Pre-training: The model learns from a large, diverse dataset (e.g., all of Wikipedia, or a large portion of the internet) using a self-supervised learning objective (e.g., predicting the next word in a sentence). This allows the model to acquire a broad understanding of language, concepts, and even some reasoning abilities.
Fine-tuning: The pre-trained model is further trained on a smaller, task-specific dataset to adapt it to a particular application (e.g., sentiment analysis, question answering).

This is enabled by what is called transfer learning: the knowledge acquired during pre-training can be transferred to new tasks, often with much less data and computational resources than training from scratch. In some cases, the pre-trained model can perform well on new tasks with little or no fine-tuning (e.g., just by providing the right prompts), which is known as zero-shot or few-shot learning.

The same three factors we discussed in the introductory chapter (see Section 1.5.2) have converged to make foundation models possible: the scale of available data, advances in compute (GPUs, TPUs), and improvements in model architectures, in particular the Transformer. Because pre-training is extremely computationally expensive, it is typically carried out by large technology companies or research labs. The resulting models are then released, either as commercial APIs or as openly available model weights, so that the broader community can fine-tune and deploy them without bearing the cost of training from scratch.

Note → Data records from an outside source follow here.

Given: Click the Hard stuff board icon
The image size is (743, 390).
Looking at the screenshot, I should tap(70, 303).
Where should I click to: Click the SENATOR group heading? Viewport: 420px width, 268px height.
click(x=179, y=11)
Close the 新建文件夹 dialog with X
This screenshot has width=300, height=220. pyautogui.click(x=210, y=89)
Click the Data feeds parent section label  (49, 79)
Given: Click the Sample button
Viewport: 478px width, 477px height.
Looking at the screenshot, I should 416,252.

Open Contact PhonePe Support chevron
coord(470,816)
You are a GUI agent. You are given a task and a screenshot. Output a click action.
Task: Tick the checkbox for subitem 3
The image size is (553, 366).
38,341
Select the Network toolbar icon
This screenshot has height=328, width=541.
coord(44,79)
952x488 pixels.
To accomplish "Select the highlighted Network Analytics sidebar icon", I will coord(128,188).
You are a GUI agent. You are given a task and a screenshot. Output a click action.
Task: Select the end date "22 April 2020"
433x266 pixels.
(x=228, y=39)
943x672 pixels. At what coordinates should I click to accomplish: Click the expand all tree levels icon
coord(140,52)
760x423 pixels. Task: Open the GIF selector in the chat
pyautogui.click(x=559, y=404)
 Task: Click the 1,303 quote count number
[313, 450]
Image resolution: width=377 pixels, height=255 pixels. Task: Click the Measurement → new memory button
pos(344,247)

Well-known examples include BERT (Google, 2018), the GPT series (OpenAI, 2018–), Claude (Anthropic, 2023–), LLaMA (Meta, 2023–), and Gemini (Google, 2023–). The pace of development has been remarkable: within just a few years, these models have gone from research prototypes to widely deployed products. In the next chapter, we will take a closer look at large language models (LLMs) which are the family of foundation models specialized in generating and understanding text, and arguably the most impactful class of foundation models to date.

10.3 Applications of Generative AI

Generative AI has found applications across a wide range of domains. While large language models have received the most public attention, generative models for images, audio, video, and structured data are equally transformative. Below we highlight some broad application areas.

Text generation and analysis. LLMs can summarize documents, translate between languages, classify text, extract structured information, and draft new content. In economics and central banking, this includes tasks like condensing policy reports, analyzing the sentiment of central bank communication, or assisting with literature reviews.
Image and video generation. Models such as DALL-E, Midjourney, and Stable Diffusion can generate realistic images from text descriptions. Video generation models (e.g., Sora) extend this to moving images. Applications range from creative industries and marketing to generating synthetic training data for computer vision systems.
Code generation. Specialized models (e.g., GitHub Copilot) and general-purpose LLMs can write, explain, and debug code. This has transformed software development workflows, enabling faster prototyping, automated testing, and making programming more accessible to domain experts who are not professional software engineers.
Audio and speech. Generative models can synthesize realistic speech from text (text-to-speech), transcribe audio recordings (speech-to-text), and even generate music. These capabilities are used in virtual assistants, accessibility tools, and media production.